Sitting 5,000 feet lower than Dr. Tomberg is Doug Allen, a physical therapist with Florida’s Advent Health. Allen works in Orlando as an athletic trainer with Track Shack, a local running store and partner of Advent Health. He can feel the humidity every day.

“To be able to drop your core temperature, your body’s system is going to be more stressed than in a drier environment,” says Allen. “I think one way you can best prepare for it is to know that hydration is key. You need to do more electrolyte replacements, and your diet needs to be dialed in more. And so I think it’s really important that you are not only drinking, but you have to eat.”

Allen says the mix of heat and humidity can turn scary when you account for heat-related illnesses like heat exhaustion and heat stroke.

The Centers for Disease Control and Prevention and National Weather Service agree with Allen and have a breakdown of what to expect when your body gets too hot and when it’s time to call it off.

Allen says a little pre-run preparation can help you go a long way.
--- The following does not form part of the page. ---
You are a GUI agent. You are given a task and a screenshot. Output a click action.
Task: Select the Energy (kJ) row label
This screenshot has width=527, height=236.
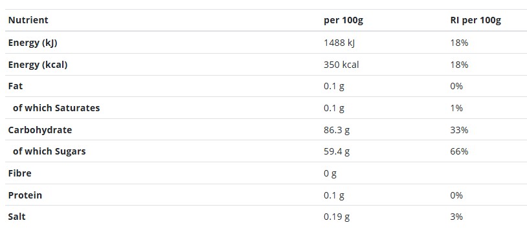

“We really need to think about your equipment,” says Allen. “Moisture-wicking and Dri-FIT equipment will be key. We don’t want to end up with unwanted blisters and collateral damage to keep you from running because of the wetness. When our skin becomes so wet, it becomes more macerated and can easily develop a blister or a tear that can sideline somebody.”

Besides the obvious risk of chafing, Allen believes the extra health risks that can prove deadly make humidity the trickier of the two.

“I’m going to go with humidity as being more potentially dangerous and harder to deal with,” says Allen.

He may be onto something, as doctors, including those at the Mayo Clinic, agree that altitude sickness is rarely fatal, as long as people take precautions. Another 2018 study determined that an actual number is hard to determine, and often high-altitude deaths were related to other issues like hypothermia and a person’s general well-being. However, Allen and Dr. Tomberg agree a lot has to do with the conditions you are used to.

“For me, it’s humidity. Humidity is brutal to me, but I think it has to do with where you are,” says Dr. Tomberg. “You have to give yourself time to adapt to either one.”

Like so many trail running debates, the best answer may once again be: “run your own race.” Or at least expect the conditions to be harder if your body is not used to the climate or environment. Whether you’re dealing with altitude or humidity, one of the primary answers to getting over the finish line may be as simple as preparation. Runners should familiarize themselves with not only the elements they will be running in, but also proper gear, nutrition and an emergency contingency plan. While the debate ends with most believing that humidity may be the harder adversary, both the heat and altitude should be respected to ensure an enjoyable time on trails.